→ **HOW TO COMPLETE THIS TASK**: In the records that come next, find every line with "agent". Return those lines.

** Opening RECORD EXCERPTS block **

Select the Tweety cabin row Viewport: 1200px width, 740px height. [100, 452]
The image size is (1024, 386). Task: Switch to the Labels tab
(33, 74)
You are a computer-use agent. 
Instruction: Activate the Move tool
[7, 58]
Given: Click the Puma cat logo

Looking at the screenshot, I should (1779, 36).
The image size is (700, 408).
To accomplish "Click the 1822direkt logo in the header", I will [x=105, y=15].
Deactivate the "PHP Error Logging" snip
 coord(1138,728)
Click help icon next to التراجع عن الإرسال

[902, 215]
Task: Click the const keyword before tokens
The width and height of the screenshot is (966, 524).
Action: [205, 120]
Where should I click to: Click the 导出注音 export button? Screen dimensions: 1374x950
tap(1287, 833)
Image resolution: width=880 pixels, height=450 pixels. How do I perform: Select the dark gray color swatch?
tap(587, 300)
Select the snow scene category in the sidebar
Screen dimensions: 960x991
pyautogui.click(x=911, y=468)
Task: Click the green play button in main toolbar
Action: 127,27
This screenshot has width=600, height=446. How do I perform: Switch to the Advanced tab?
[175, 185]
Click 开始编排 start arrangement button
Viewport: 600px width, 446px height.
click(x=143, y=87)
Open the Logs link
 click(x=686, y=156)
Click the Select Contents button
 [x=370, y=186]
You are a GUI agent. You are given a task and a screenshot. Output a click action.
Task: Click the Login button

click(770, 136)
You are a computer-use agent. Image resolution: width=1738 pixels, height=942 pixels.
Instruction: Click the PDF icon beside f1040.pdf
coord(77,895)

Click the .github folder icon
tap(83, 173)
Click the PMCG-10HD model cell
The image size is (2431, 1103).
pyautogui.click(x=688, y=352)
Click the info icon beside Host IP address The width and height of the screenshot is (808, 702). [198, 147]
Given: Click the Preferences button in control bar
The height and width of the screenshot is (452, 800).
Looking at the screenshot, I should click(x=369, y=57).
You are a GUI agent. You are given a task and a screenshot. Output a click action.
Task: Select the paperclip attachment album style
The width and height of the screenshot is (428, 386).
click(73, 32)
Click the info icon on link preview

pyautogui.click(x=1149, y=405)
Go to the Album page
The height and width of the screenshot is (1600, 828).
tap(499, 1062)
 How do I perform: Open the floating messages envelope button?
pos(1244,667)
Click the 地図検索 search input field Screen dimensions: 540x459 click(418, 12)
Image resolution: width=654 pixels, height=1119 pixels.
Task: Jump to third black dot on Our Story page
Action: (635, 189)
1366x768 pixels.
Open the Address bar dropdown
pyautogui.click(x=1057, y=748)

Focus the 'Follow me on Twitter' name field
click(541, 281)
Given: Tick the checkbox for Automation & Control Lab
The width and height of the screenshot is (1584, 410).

** Closing RECORD EXCERPTS block **

→ **TASK RESPONSE**:
You are a computer-use agent. 
You are a GUI agent. You are given a task and a screenshot. Output a click action.
You are a computer-use agent. Image resolution: width=1738 pixels, height=942 pixels.
You are a GUI agent. You are given a task and a screenshot. Output a click action.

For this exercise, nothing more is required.